Semiconductor stocks have delivered extraordinary returns this year, prompting widespread comparisons to the final stages of the dot-com bubble. The surge in AI-related investments has created conditions that many market observers liken to 1999, when technology buildouts reached fever pitch before the spectacular crash that followed.
One veteran investor who lived through the dot-com era offers a different perspective.
Rather than viewing current market conditions as a repeat of 1999’s speculative excess, this survivor of the technology crash argues the AI infrastructure buildout more closely resembles 1997 – two years before the bubble burst. The distinction matters because it suggests the current rally may have more room to run, though the investor still advocates for maintaining substantial cash positions.

Early Stage Infrastructure Development
The comparison to 1997 rather than 1999 centers on the nature of current AI investments. Unlike the final stages of the dot-com boom, when money flowed into questionable business models and companies with no clear path to profitability, today’s AI spending focuses on fundamental infrastructure. Chip manufacturers, data center operators, and cloud service providers are building the backbone that will support artificial intelligence applications for years to come.
During 1997, internet infrastructure companies were laying fiber optic cables, building data centers, and developing the foundational technologies that would enable the digital economy. The speculation and irrational exuberance that characterized 1999 had not yet taken hold. Companies were still focused on building real capabilities rather than chasing inflated valuations based on unrealistic growth projections.
This infrastructure-first approach mirrors what’s happening in the AI sector today. Major technology companies are investing billions in semiconductor capacity, specialized AI chips, and the computing power necessary to train and deploy large language models.
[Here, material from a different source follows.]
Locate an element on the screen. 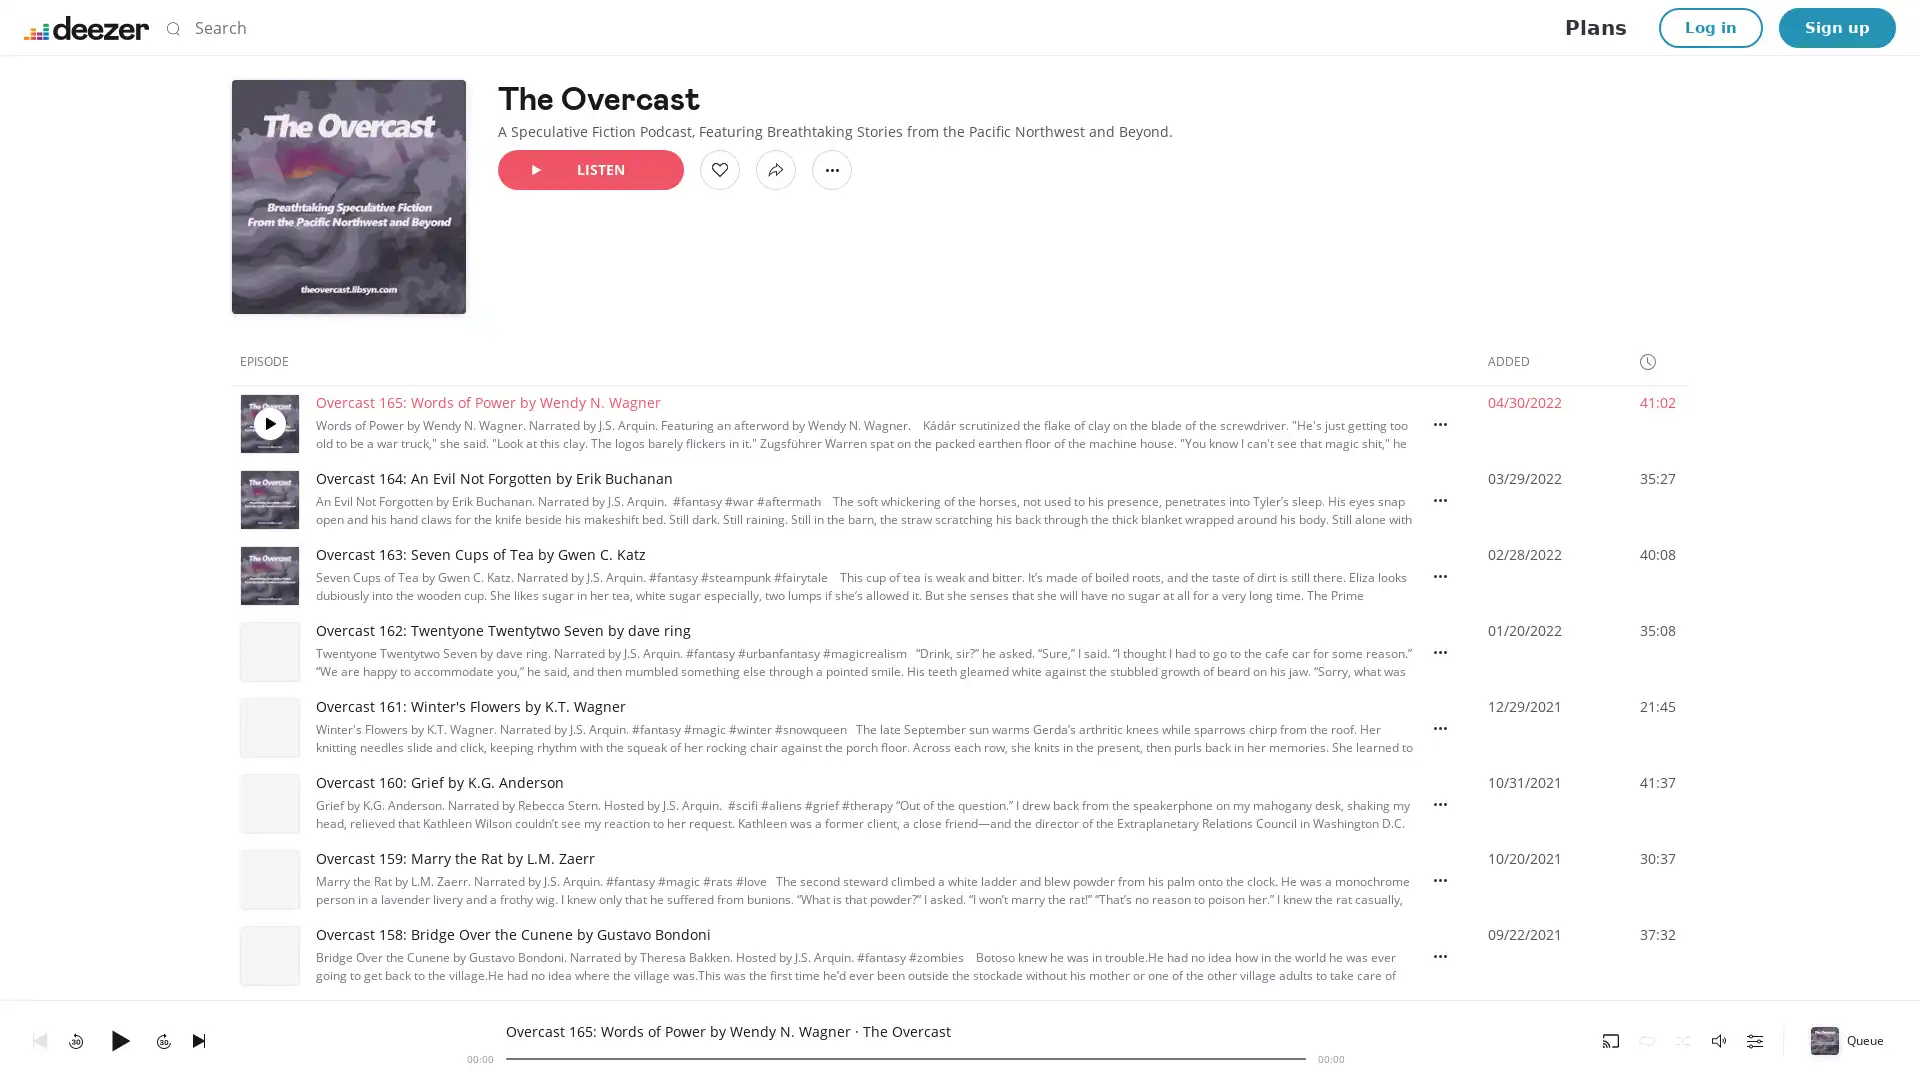 The image size is (1920, 1080). Play Overcast 162: Twentyone Twentytwo Seven by dave ring by The Overcast is located at coordinates (268, 651).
These investments represent tangible assets and capabilities, not merely speculative bets on future potential.
Cash Positioning Despite Optimism
The veteran investor’s recommendation to maintain higher cash levels might seem contradictory given the relatively early-stage assessment of the AI buildout. However, this approach reflects lessons learned from the dot-com crash and recognition that even promising technology cycles can experience significant volatility.

Cash provides flexibility to capitalize on opportunities that emerge during market turbulence. Even if the AI revolution continues for several more years, periodic corrections are likely as investors reassess valuations and company fundamentals. Those with substantial cash positions can take advantage of temporary dislocations to acquire shares of quality companies at more attractive prices.
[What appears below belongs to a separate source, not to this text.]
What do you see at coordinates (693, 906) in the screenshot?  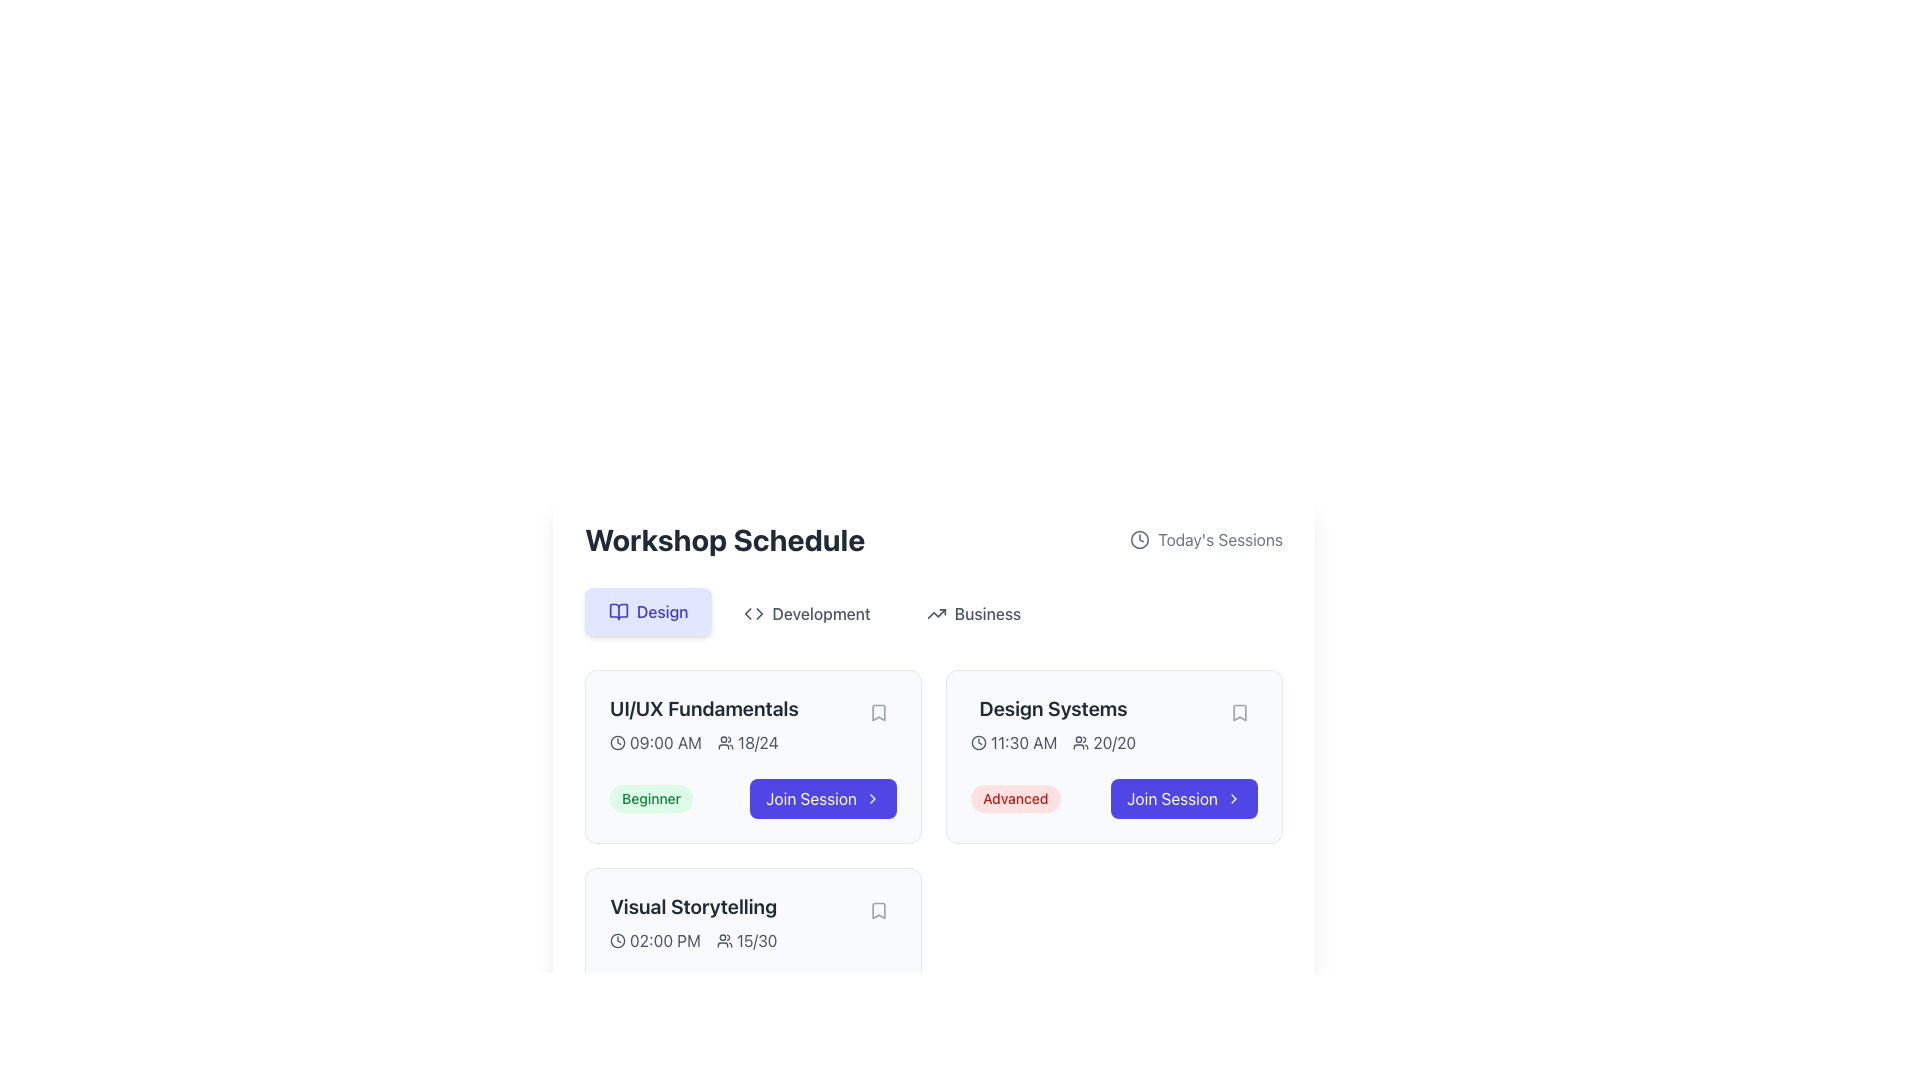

The strategy also acknowledges uncertainty about timing and execution within the AI sector. While the overall trend toward artificial intelligence appears irreversible, individual companies may struggle to monetize their investments or face competitive pressures that weren’t initially apparent. Cash reserves allow investors to be selective and patient rather than forced to sell positions during unfavorable market conditions.
Market Dynamics and Valuation Concerns
Current semiconductor valuations reflect enormous optimism about AI adoption across industries. Companies like Nvidia have seen their market capitalizations increase by hundreds of billions of dollars based on expectations for sustained growth in AI chip demand. These valuations price in significant execution success and continued expansion of AI applications.
The 1997 comparison suggests these valuations may be justified if the buildout continues for several more years. However, even legitimate technology revolutions can experience periods of overvaluation followed by sharp corrections. The dot-com crash demonstrated that good companies with real businesses could still see their stock prices decline by 80% or more when market sentiment shifted.

Earnings growth will ultimately determine whether current valuations prove sustainable. AI chip companies must demonstrate their ability to translate increased demand into sustained profitability. Cloud service providers need to show that AI workloads generate meaningful revenue growth. The infrastructure being built today must eventually support profitable applications that justify the enormous capital investments.
The cash recommendation also reflects broader economic uncertainties beyond the technology sector. Interest rates, inflation, geopolitical tensions, and other macroeconomic factors could create headwinds for high-growth technology stocks regardless of their fundamental prospects. Maintaining liquidity provides protection against scenarios where external forces disrupt even well-positioned companies.
Whether the AI buildout continues for two more years or faces an earlier reckoning may depend on how quickly real-world applications begin generating returns on the massive infrastructure investments being made today.